Please output the following records exactly. Leave every image out.
[[ Records supplied, beginning ]]
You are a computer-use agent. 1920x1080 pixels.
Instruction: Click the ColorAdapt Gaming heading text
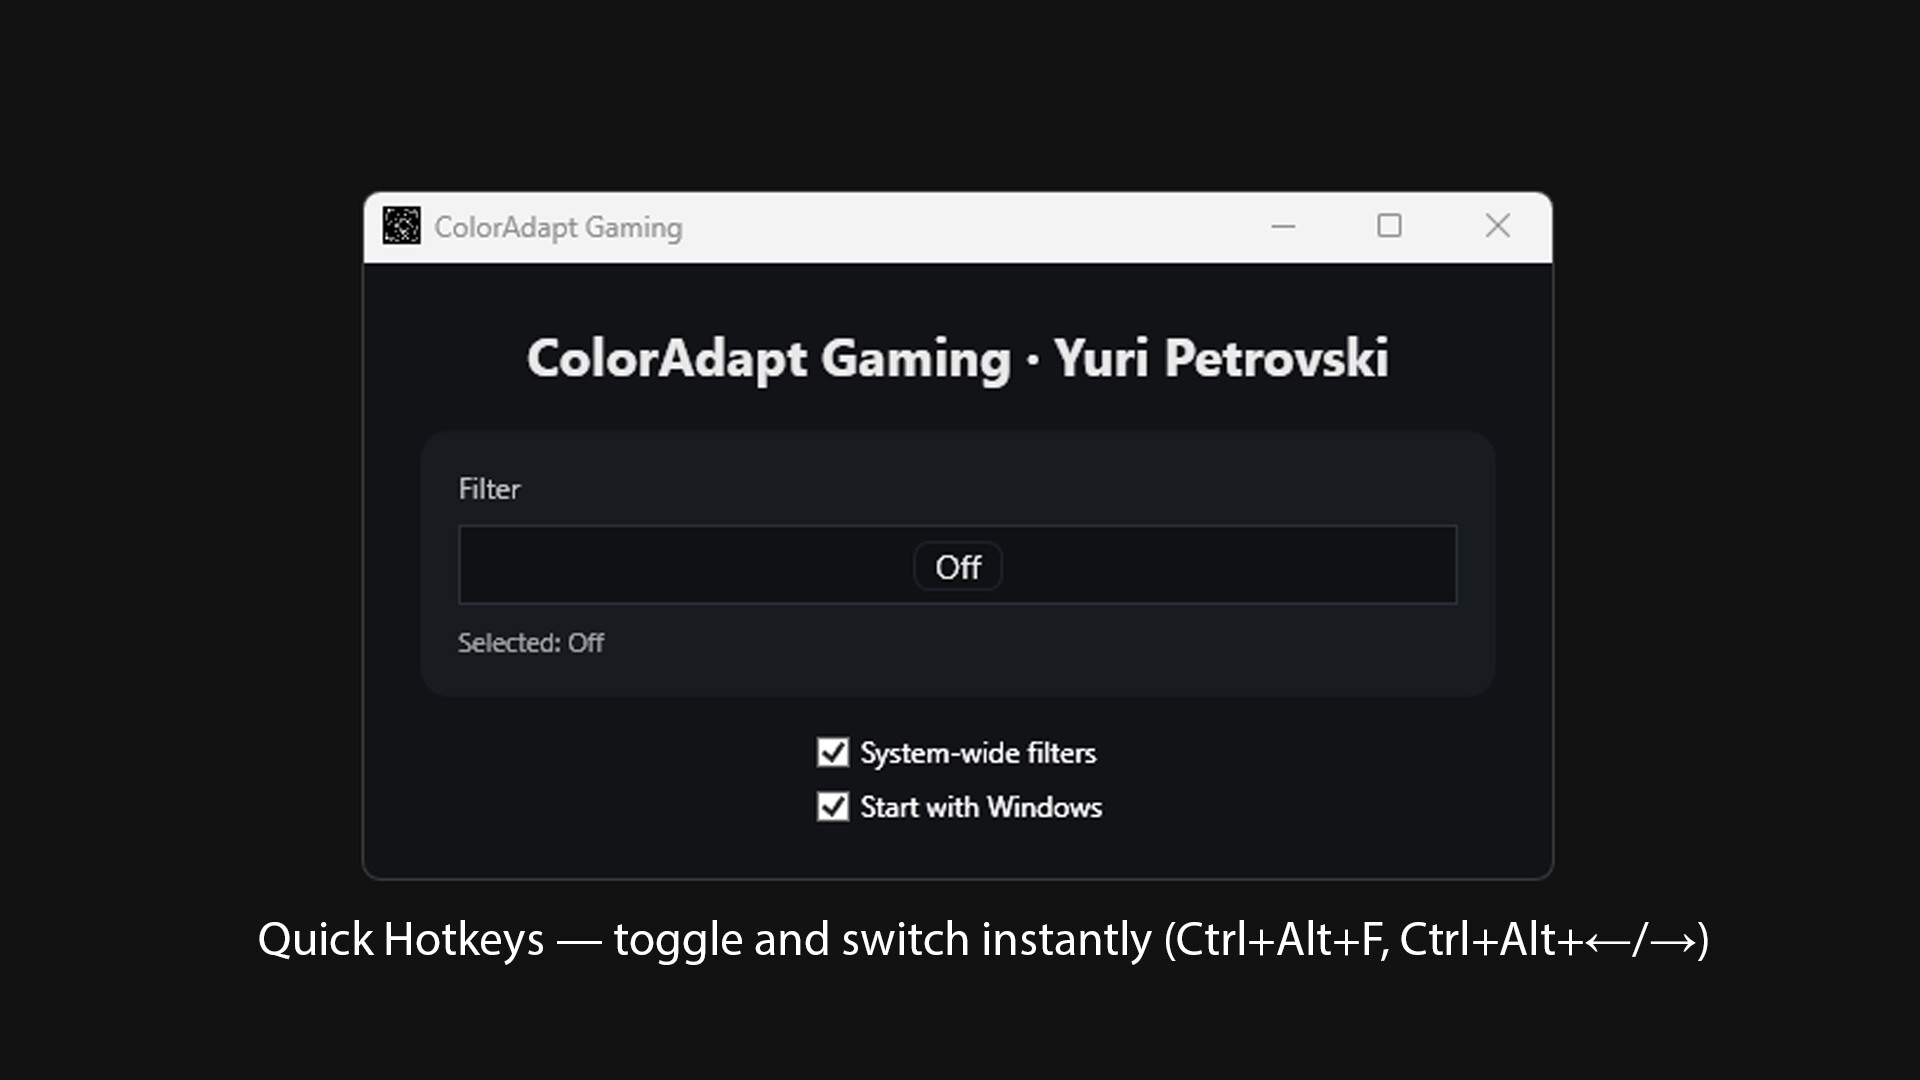(768, 359)
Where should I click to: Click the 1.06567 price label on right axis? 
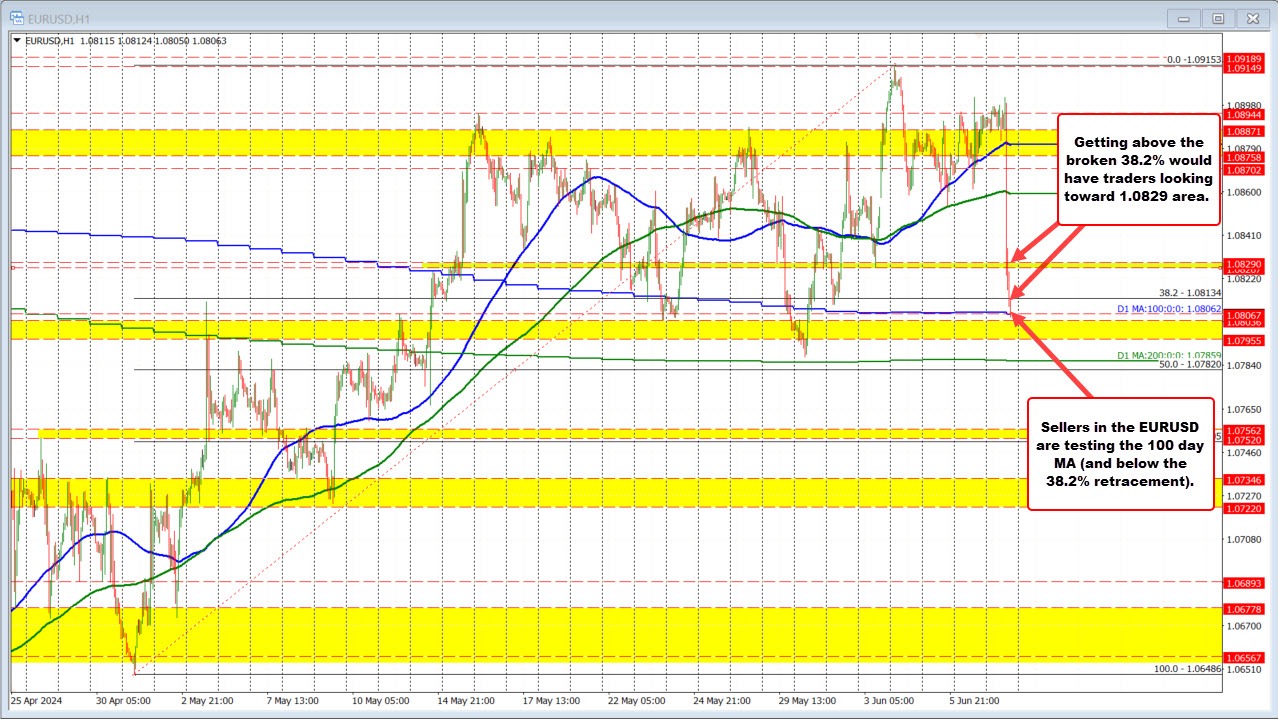click(1245, 657)
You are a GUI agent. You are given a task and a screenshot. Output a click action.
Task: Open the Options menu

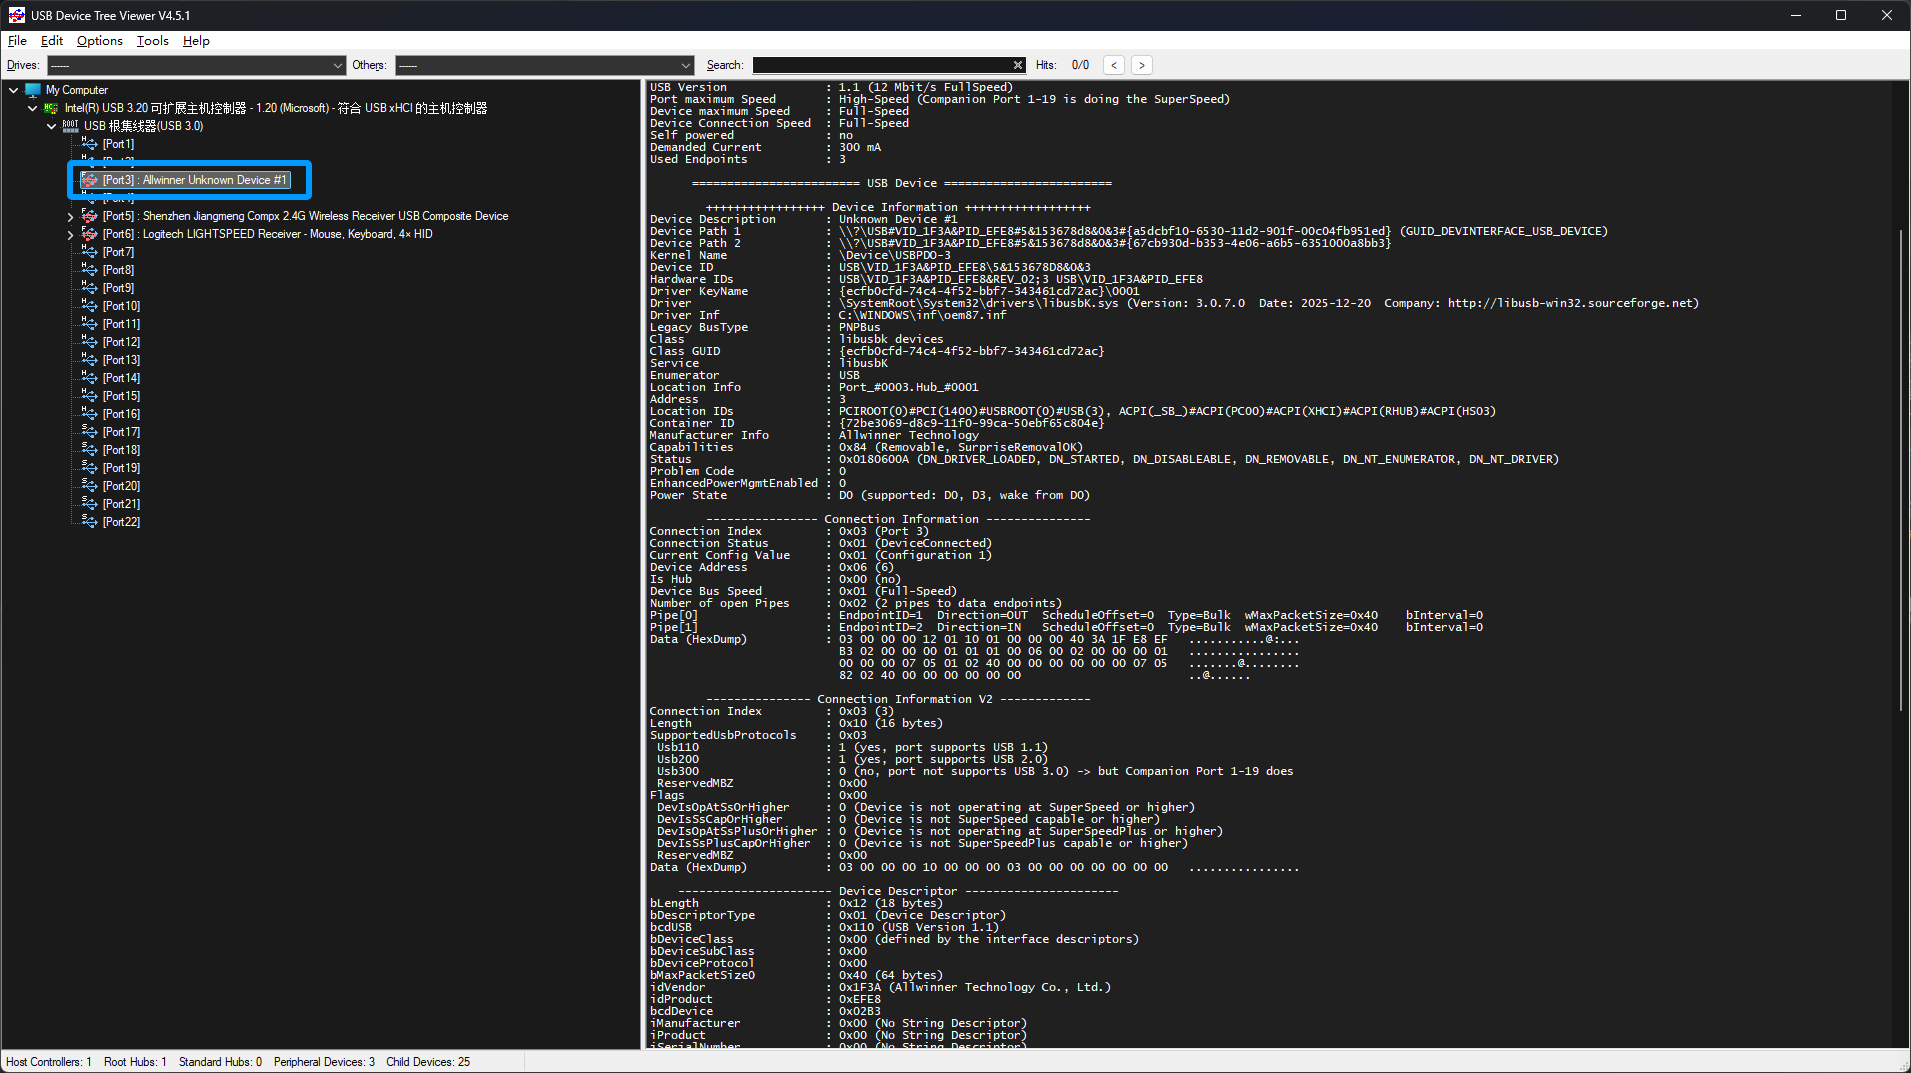click(99, 41)
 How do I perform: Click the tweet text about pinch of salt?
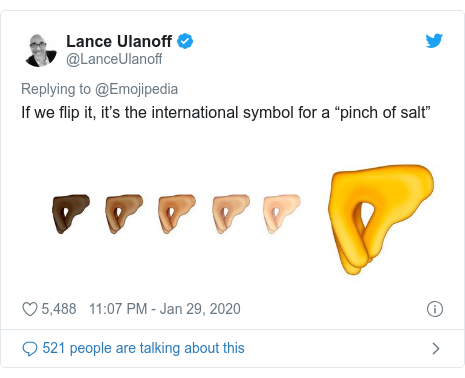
[[ Records supplied, end ]]
- Exercise output -
You are a computer-use agent. 1920x1080 pixels.
Instruction: Click the ColorAdapt Gaming heading text
(768, 359)
Where should I click to: Click the 1.06567 price label on right axis? 
click(1245, 657)
You are a GUI agent. You are given a task and a screenshot. Output a click action.
Task: Open the Options menu

click(99, 41)
 How do I perform: Click the tweet text about pinch of salt?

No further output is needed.